No statistically significant differences were found between HPV-positive and -negative groups when we compared epidemiological and clinical variables. The poor sample size could not potentially help assess differences which occur in the population. However, our data confirmed that the SCC is the most frequent histological subtype, mainly in persons aged ≥ 55 years [17].

It is scientifically unclear a better prognosis has been found in HPV-positive cases [18]. However, we did not find any statistically significant differences in terms of survival between HPV-positives and -negatives.

It is confirmed a high risk of secondary lesions, mainly inguinal and pelvic lymphnode metastasis, whereas only in 1–10% of the cases other anatomic sites are affected [19]. A striking finding was the HPV-16 positivity in metastatic specimens of two patients, who developed metastasis in inguinal lymphnodes and in the lungs. All specimens were positive for the same genotype detected in the primary tumor. Our results could suggest a role of HPV in the occurrence of secondary malignancies through the lymphatic circulation, as reported by several authors [20, 21], as well as a higher risk of secondary malignancies in patients with HPV-positive lymph node metastasis, regardless their gender [20].
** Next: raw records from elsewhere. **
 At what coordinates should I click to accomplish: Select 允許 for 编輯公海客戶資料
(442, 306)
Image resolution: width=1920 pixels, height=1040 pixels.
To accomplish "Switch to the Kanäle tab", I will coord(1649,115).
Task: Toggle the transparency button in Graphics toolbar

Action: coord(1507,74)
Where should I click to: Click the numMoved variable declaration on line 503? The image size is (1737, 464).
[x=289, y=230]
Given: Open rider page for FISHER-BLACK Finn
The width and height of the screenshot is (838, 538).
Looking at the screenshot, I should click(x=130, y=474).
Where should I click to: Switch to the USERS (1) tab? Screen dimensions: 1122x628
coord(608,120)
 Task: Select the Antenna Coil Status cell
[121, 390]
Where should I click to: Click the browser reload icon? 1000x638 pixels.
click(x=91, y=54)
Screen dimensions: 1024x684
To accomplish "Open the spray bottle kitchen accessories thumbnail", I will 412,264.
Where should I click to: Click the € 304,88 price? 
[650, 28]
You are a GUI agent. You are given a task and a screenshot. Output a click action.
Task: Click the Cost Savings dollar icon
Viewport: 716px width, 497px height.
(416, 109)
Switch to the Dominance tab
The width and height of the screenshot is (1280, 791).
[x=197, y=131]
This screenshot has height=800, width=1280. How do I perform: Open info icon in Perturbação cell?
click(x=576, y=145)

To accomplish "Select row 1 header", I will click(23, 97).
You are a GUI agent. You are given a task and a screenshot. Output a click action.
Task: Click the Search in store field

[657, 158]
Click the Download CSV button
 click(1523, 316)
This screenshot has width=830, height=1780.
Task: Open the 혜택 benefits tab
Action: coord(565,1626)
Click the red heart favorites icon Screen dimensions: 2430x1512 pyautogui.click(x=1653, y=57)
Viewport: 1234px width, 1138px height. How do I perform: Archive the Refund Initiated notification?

Although our study has described for the first time the etiologic role of HPV in penile cancer in an Italian region, some limitations should be highlighted. First, the small sample size could be associated with the absence of statistically significant differences and associations between the collected epidemiological variables and HPV infection. Moreover, missing demographic and clinical data linked to the retrospective nature of the study did not provide a comprehensive picture. The lower prevalence of E6 transcript-positive cases, if compared with HPV-DNA positivity, could be partially explain by the RNA degradation often reported in FFPE samples; fresh samples can be used in future studies to assess the diagnostic and prognostic role of those molecular markers in HPV-related medical conditions. Furthermore, we could not assess the effectiveness of therapies prescribed the attending physicians.

Conclusions

Our study, the first of its kind in the Sardinian region, confirms the role played by HPV in the etiology of penile cancer. Moreover, the diagnostic and prognostic role of E6 and p16 proteins should be further investigated in larger studies. The implementation and scale-up of primary preventive strategies (i.e., HPV vaccination) in men and women could rapidly decrease the national burden of HPV-related diseases. Moreover, further studies are needed to assess the role of HPV infection in secondary malignancies and the potential therapeutic role of HPV vaccines in the reduction of the risk of recurrence. Larger multicenter studies and standardization of molecular methods could be useful to validate the diagnostic and prognostic process of biomarkers in cases of penile cancers.